New association signals have been detected near the NDFIP1 gene for mental retardation related traits. Variants near this gene that is expressed mostly in brain, were previously reported to be associated with IBD through an unknown mechanism and with a risk effect for major allele (SNP = rs11167764) (Franke et al., 2010). Instead, we found a risk effect for the minor allele [best SNP rs10057309, p = 4.33 × 10−7, p(perm) = 2.00 × 10−6, OR = 1.702, 95%CI = 1.38 − 2.09] (Table 3). Similarly, cerebral palsy, which is linked to mental retardation, was also associated with this variant (p = 9.00 × 10−4). However, conditional analyses controlling for cerebral palsy suggest an independent effect for overall mental retardation (conditional p = 8.00 × 10−4). Furthermore, excluding the small number of samples with known chromosomal abnormalities (N < 40) did not affect this result. The overall cluster effect in this neighborhood for mental retardation bolsters the suspicion that an association is found here (Figure 2C).

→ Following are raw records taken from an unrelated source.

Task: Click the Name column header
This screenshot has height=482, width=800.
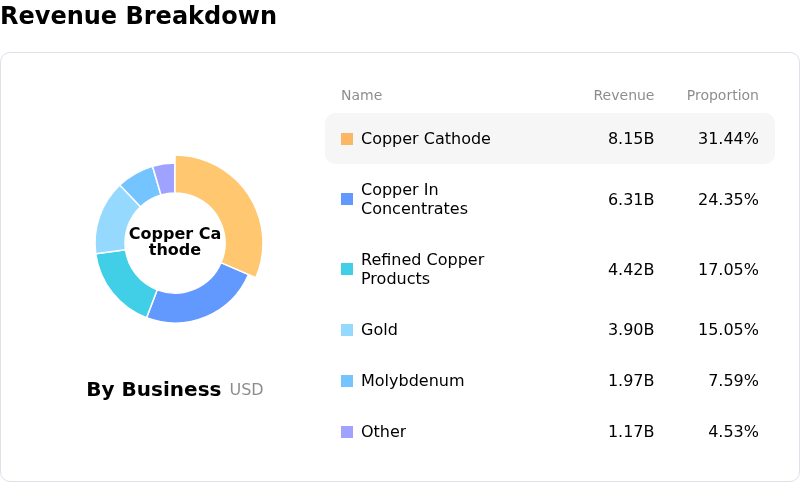Action: pos(361,96)
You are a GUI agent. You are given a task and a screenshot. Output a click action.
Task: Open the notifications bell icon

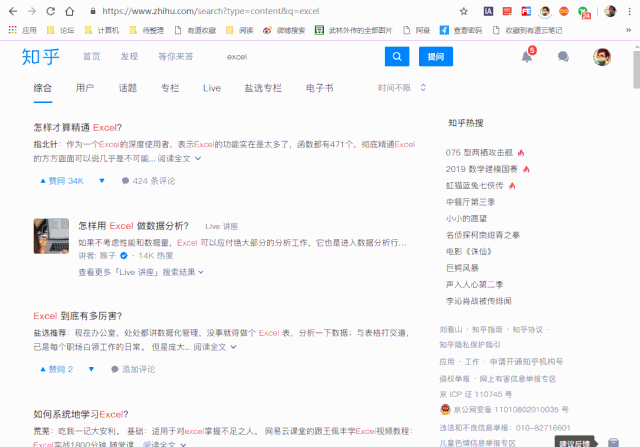tap(526, 58)
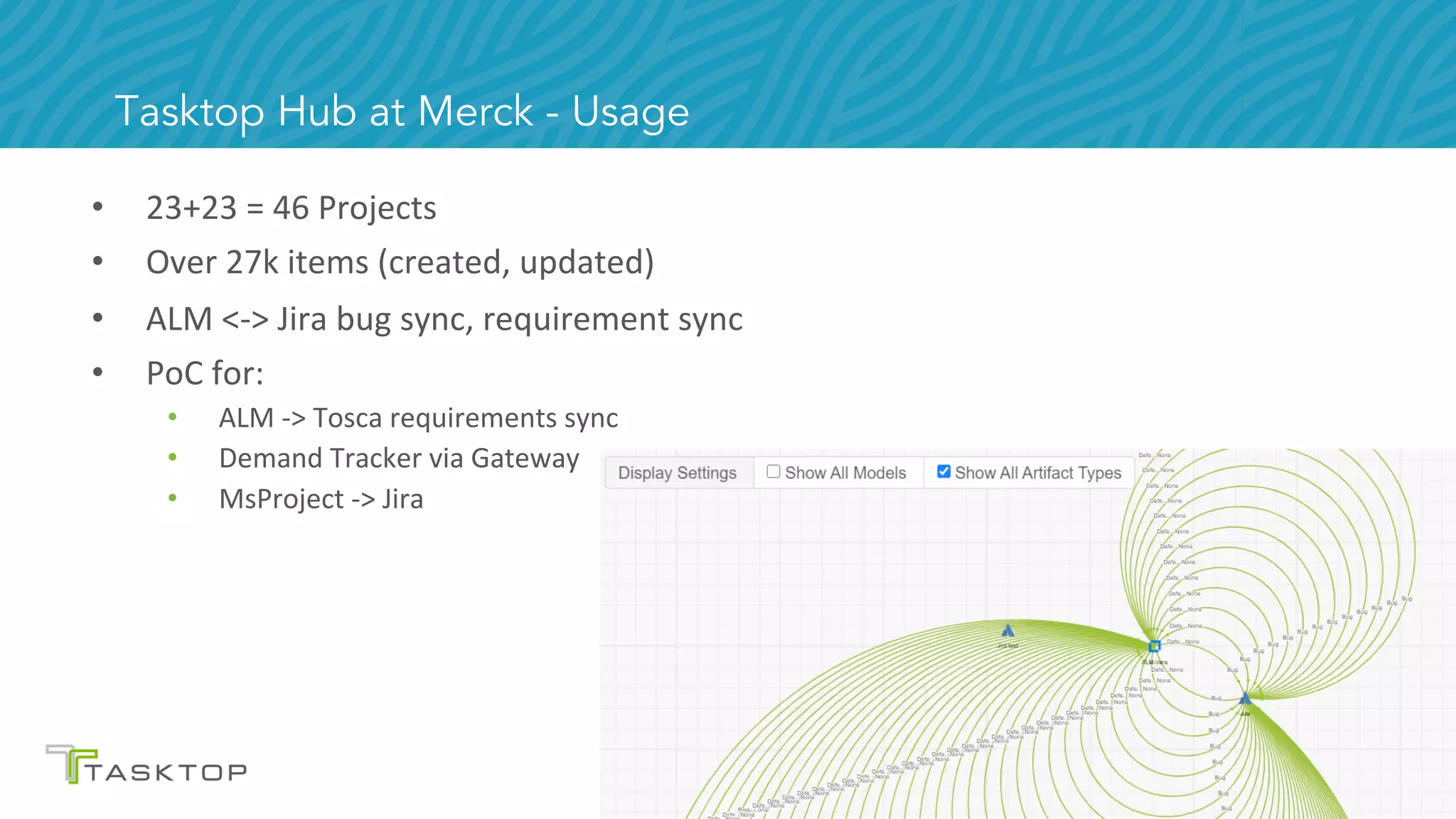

Additionally, for developmental delays of speech and language, a novel signal effect was detected in the PLCL1 gene at chromosome 2 [best SNP rs1595825, p = 1.13 × 10−8, OR = 0.65 (0.57 − 0.76)] (Figure 2D, Table 3). Weaker associations (0.01 > p > 0.00001) were also detected for related neurologic phenotypes including abnormal movement, lack of coordination and epilepsy at this locus (data not shown).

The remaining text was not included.